Skip high-sugar and preservative store-bought teriyaki and make the BEST Healthy Teriyaki sauce you’ll ever taste. Made with clean-eating ingredients including apple cider vinegar, fresh ginger, and raw honey, this flavorful sauce is easy to make and your family will love it. this RECIPE

Teriyaki sauce is one of my go-to favorites for marinading or using as a sauce. The sweet and tangy flavor is so versatile and delicious.

I love it, and my family loves it, too. Because of this, I just had to make a healthy version of teriyaki sauce so that we could eat it often, and I’d feel good about it.

You may have seen my post on Teriyaki Salmon. If you haven’t tried it yet, you’ve got to. It’s a meal that leaves you feeling satisfied but in an ultra-healthy way. And it’s delicious!

Overhead view of the ingredients for the best healthy teriyaki sauce, some of which are fresh ginger and garlic, crushed red pepper flakes, and low sodium sauce.

INGREDIENTS FOR HEALTHY TERIYAKI SAUCE

This Healthy Teriyaki Sauce will turn out great if you use fresh, clean-eating ingredients.

Follow these tips below:

  • The recipe takes ½ cup of soy sauce, so be careful to purchase a low sodium brand
  • Use raw honey instead of pasteurized to get all of the terrific benefits
  • For a better taste, always use fresh minced garlic instead of bottled
  • Fresh ginger is a must over powdered ginger for taste
  • Look for raw, unfiltered organic apple cider vinegar when you shop and also, read my post on the benefits of apple cider vinegar
  • Crushed red pepper flakes are used to add a little heat to the sauce
  • Arrowroot starch is used as a thickener for the sauce
View of raw honey being poured into a sauce pan with ingredients for the best healthy teriyaki sauce, including low sodium soya sauce, fresh ginger, and apple cider vinegar.

WHY USE ARROWROOT STARCH?

Arrowroot starch is a thickener for the sauce that also adds a glossy, silky texture. It should always be added at the end of a recipe so that it does not break down from excessive heat. I use arrowroot starch instead of cornstarch because it contains more dietary fiber and calcium.

Overhead view of a saucepan of the best healthy teriyaki sauce being stirred as it cooks, with ingredients including fresh ginger, low sodium soya sauce, honey, and arrowroot starch.

HOW TO STORE THE BEST HEALTHY TERIYAKI SAUCE

To keep the remainder of the teriyaki sauce, let it cool to room temperature.

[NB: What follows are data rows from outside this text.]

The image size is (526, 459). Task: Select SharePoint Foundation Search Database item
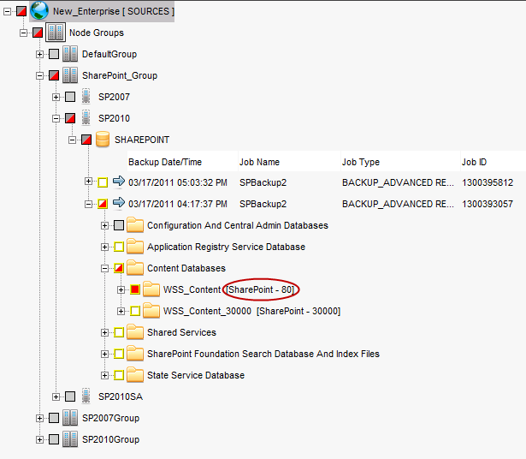pos(263,354)
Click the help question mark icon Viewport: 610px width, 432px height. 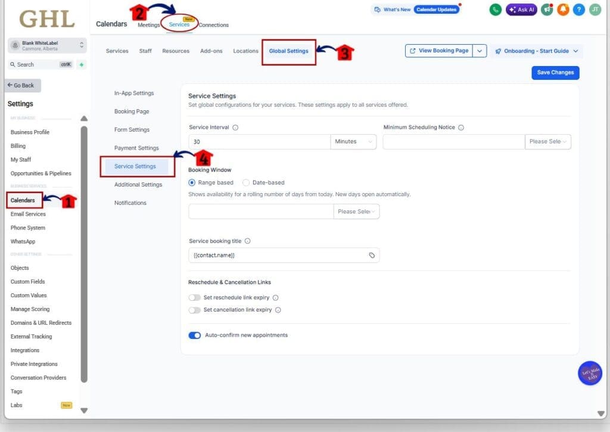(578, 10)
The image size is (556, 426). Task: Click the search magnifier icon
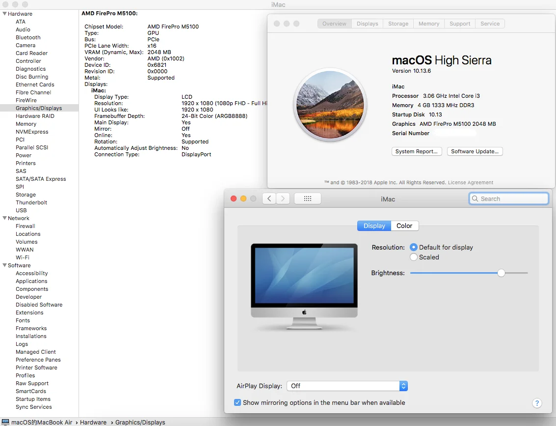[475, 199]
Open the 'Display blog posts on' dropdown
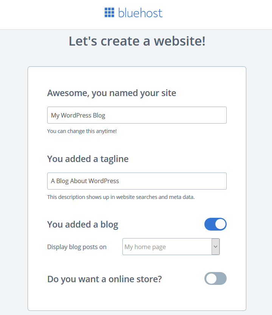Image resolution: width=272 pixels, height=315 pixels. [171, 247]
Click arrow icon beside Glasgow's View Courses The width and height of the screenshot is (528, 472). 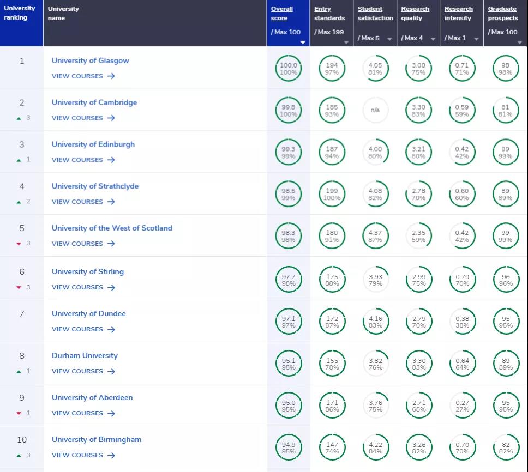[x=111, y=76]
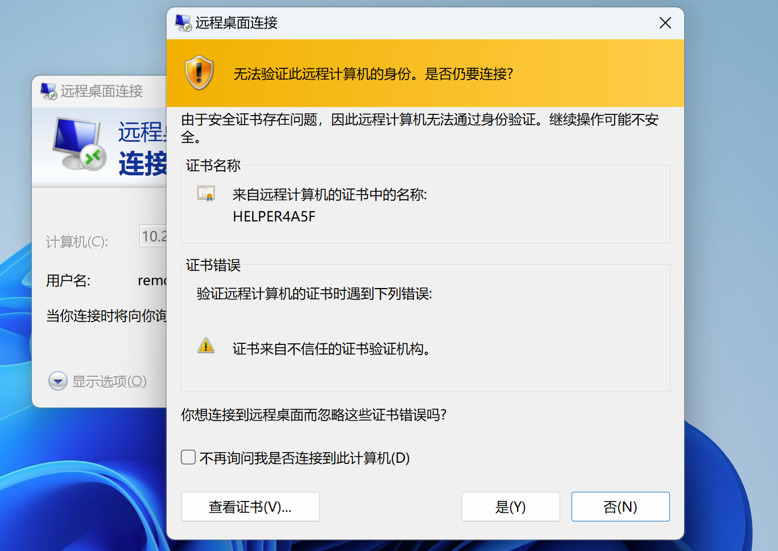
Task: Click the small icon in the background window title
Action: pyautogui.click(x=48, y=91)
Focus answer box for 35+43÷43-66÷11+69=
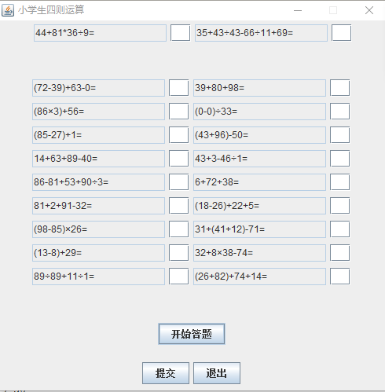This screenshot has height=392, width=385. click(341, 33)
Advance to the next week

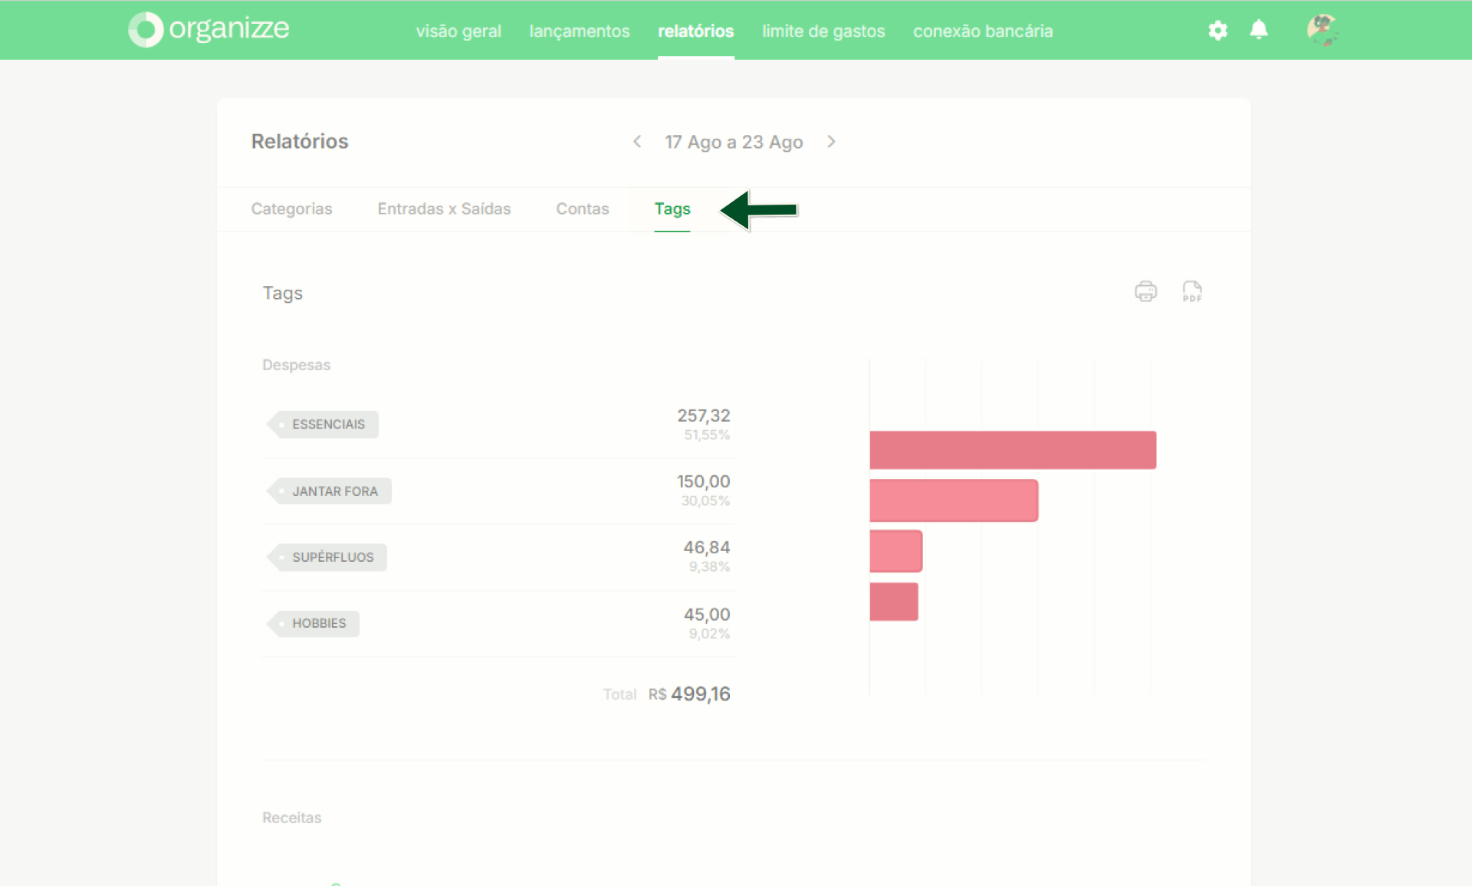pos(831,142)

Then, you can store it in the fridge in an airtight container for up to 2 weeks. You can freeze it as well, again in a container that seals well. Freeze for up to 3 months. I prefer it freshly made, but if you have leftovers and don’t want to waste it, you can definitely store and reheat it for later.

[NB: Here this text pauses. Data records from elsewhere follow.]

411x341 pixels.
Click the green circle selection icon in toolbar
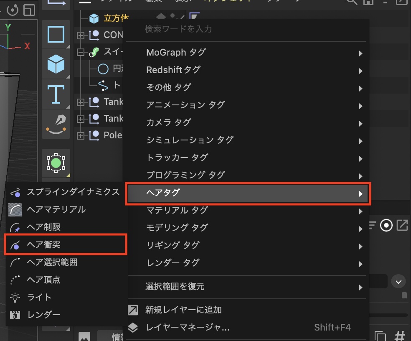tap(56, 163)
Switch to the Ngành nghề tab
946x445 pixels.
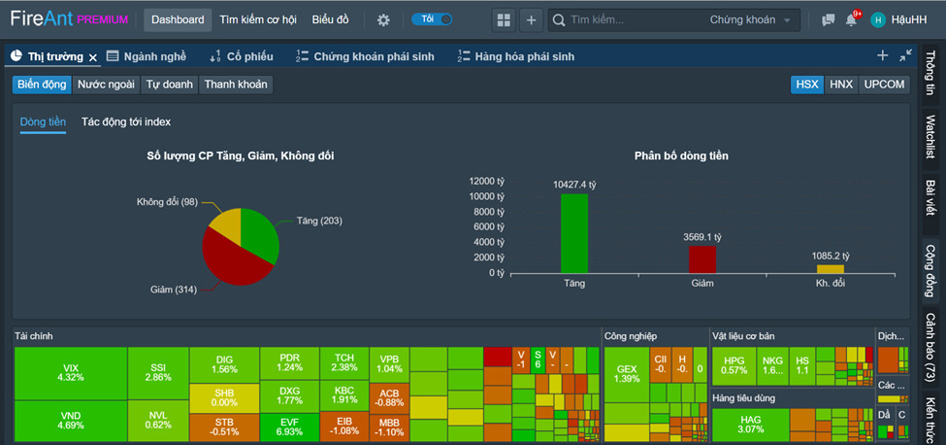tap(147, 56)
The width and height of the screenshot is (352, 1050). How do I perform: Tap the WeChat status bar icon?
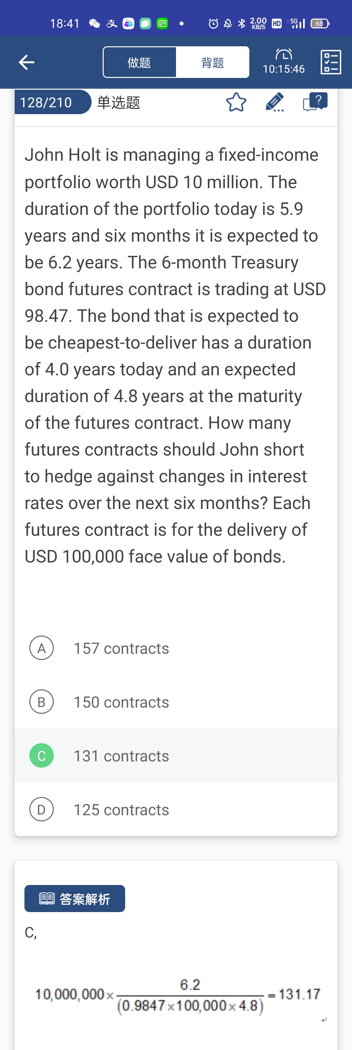95,24
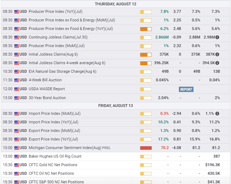Click info icon next to Continuing Jobless Claims 2.98M

(217, 37)
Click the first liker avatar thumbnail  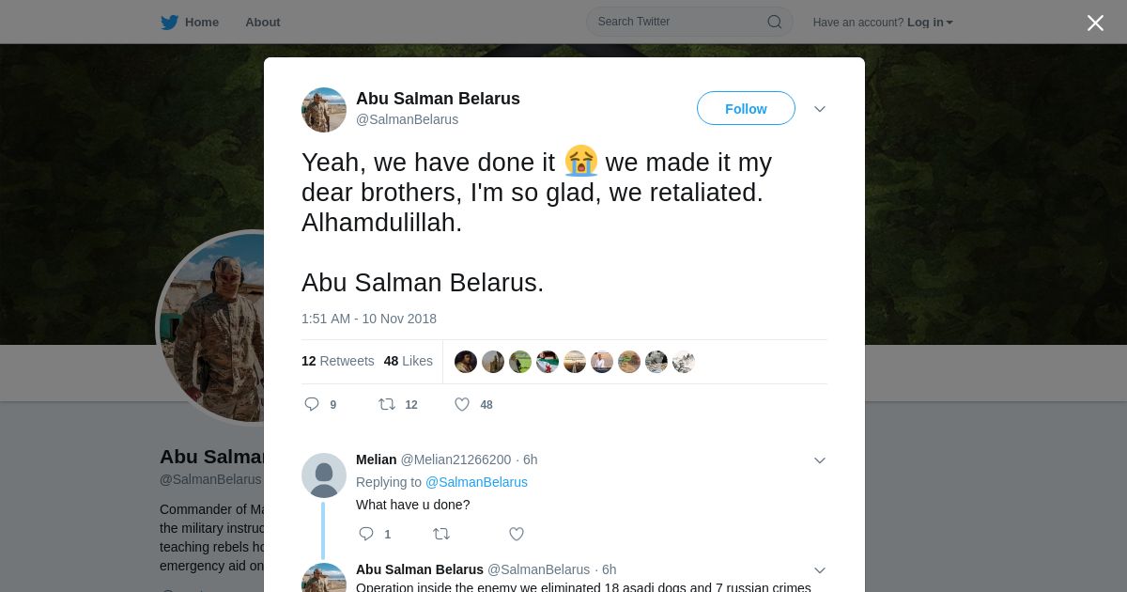(x=466, y=362)
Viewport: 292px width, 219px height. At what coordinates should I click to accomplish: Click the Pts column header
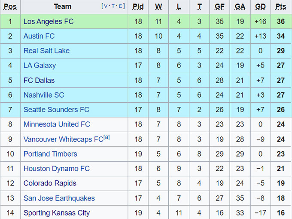pyautogui.click(x=280, y=6)
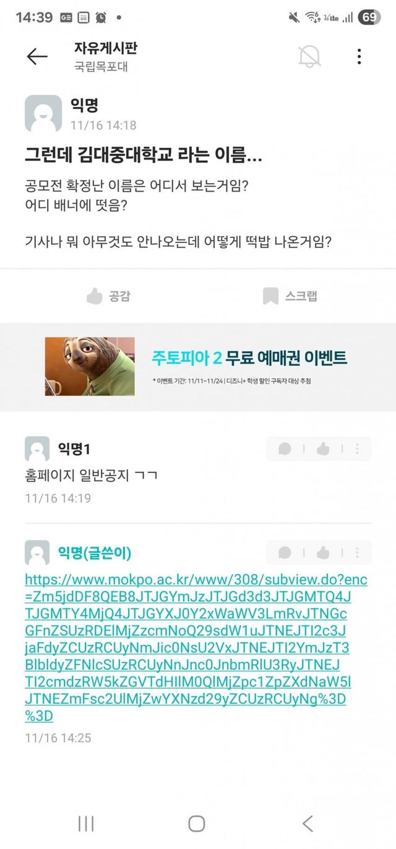
Task: Open the Android recent apps button
Action: 86,823
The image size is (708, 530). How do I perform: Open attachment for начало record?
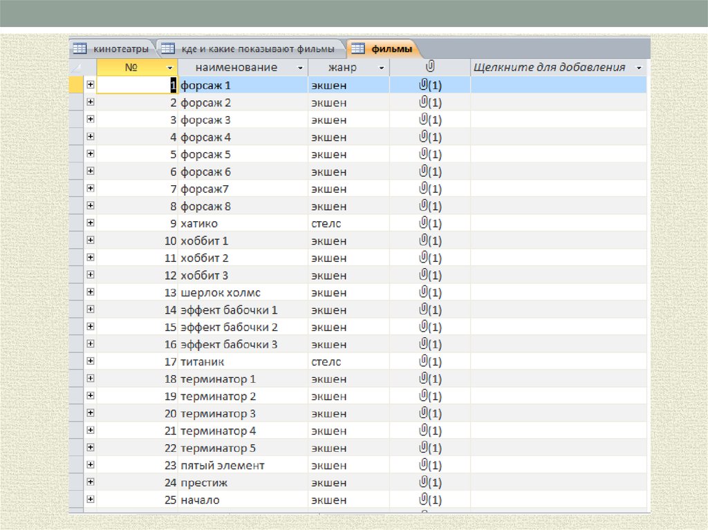[x=424, y=500]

Side view of a small jar of the best healthy teriyaki sauce bring poured over a piece of salmon, in preparation for cooking.

HOW TO MAKE THE BEST HEALTHY TERIYAKI SAUCE VEGAN

To make healthy teriyaki sauce vegan, use pure maple syrup as the sweetener instead of the raw honey. The ratio is 1:1.

Overhead view of a white with the Chicken Teriyaki Rice Bowl, including broccoli, chicken, and the best healthy teriyaki sauce.

HOW TO MAKE HEALTHY TERIYAKI SAUCE

I like this teriyaki sauce because it is so simple to make. It takes just a few steps, yet adds a ton of flavor to every dish. 

  • Use a saucepan over medium-high heat. Combine the low-sodium soy sauce, raw, honey, minced garlic, minced fresh ginger, crushed red pepper flakes, and apple cider vinegar.
  • The gingery, garlicky aroma will be delicious! At this point, simmer for 6-8 minutes.
  • Remember to stir the sauce frequently.
  • In a mixing bowl, dissolve 1 tsp. of arrowroot starch in ¾ cup of water and then add to the saucepan.
  • Stirring often, cook for another 3-4 minutes. The sauce will thicken, and then you will know it is ready.
  • Remove the saucepan from the heat and allow the sauce to cool.
Close up side view of Grilled Teriyaki Turkey Bowl with turkey, onions, peppers, and pineapple served on rice in a white bowl.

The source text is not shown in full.